#### [Supplied records]
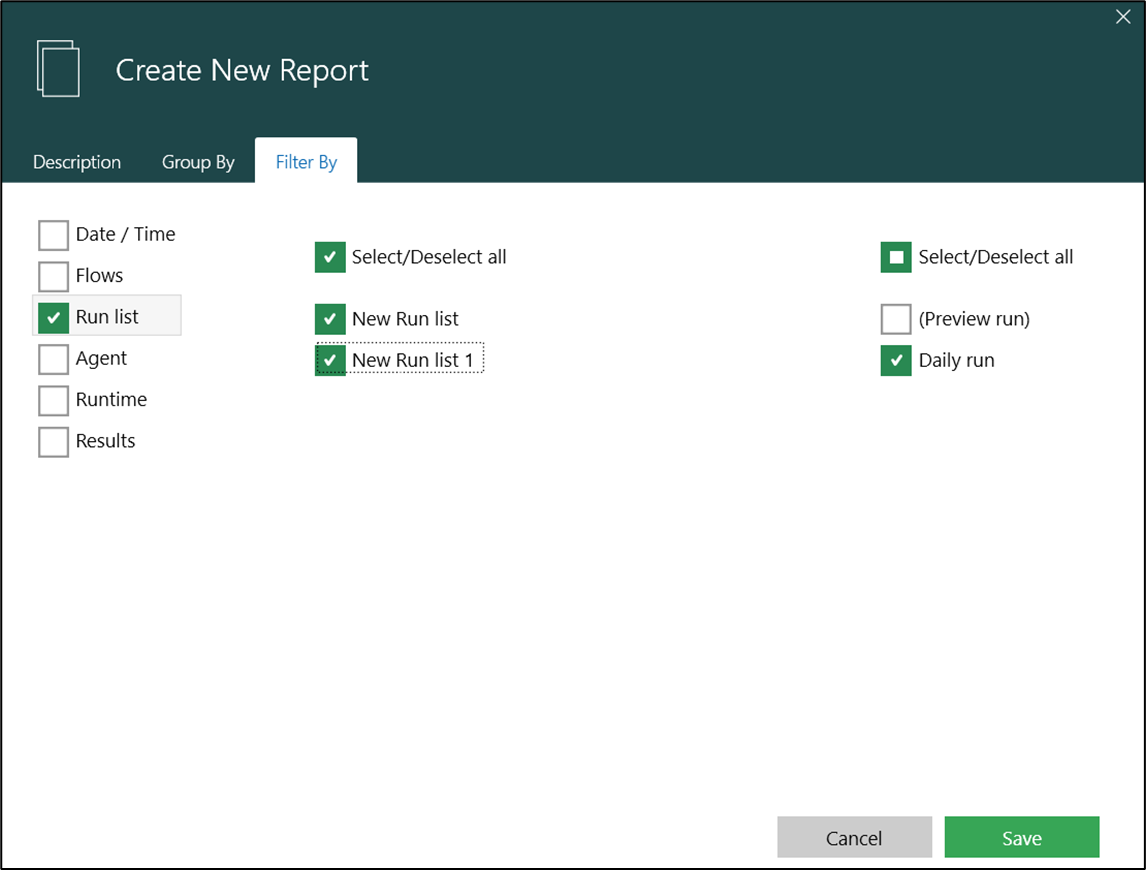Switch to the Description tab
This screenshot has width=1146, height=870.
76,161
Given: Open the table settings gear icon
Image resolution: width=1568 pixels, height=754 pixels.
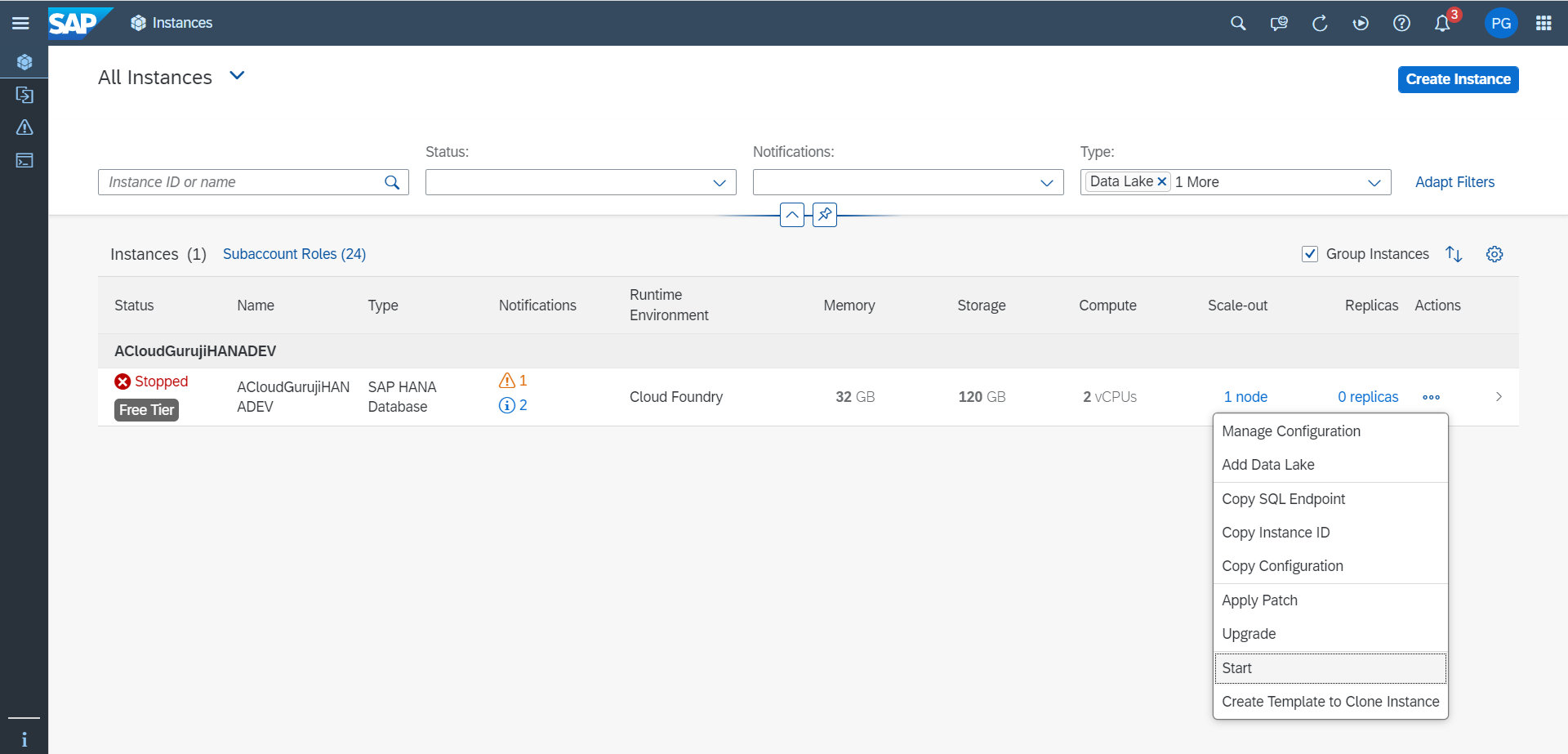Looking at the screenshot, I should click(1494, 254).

#### [What to do]
Rewrite the lines of the items above as a numbered list, skipping any blank lines and leaving out the pictures.

#### [Completed task]
1. Switch to the Description tab
2. This screenshot has width=1146, height=870.
3. 76,161
4. Given: Open the table settings gear icon
5. Image resolution: width=1568 pixels, height=754 pixels.
6. Looking at the screenshot, I should click(1494, 254).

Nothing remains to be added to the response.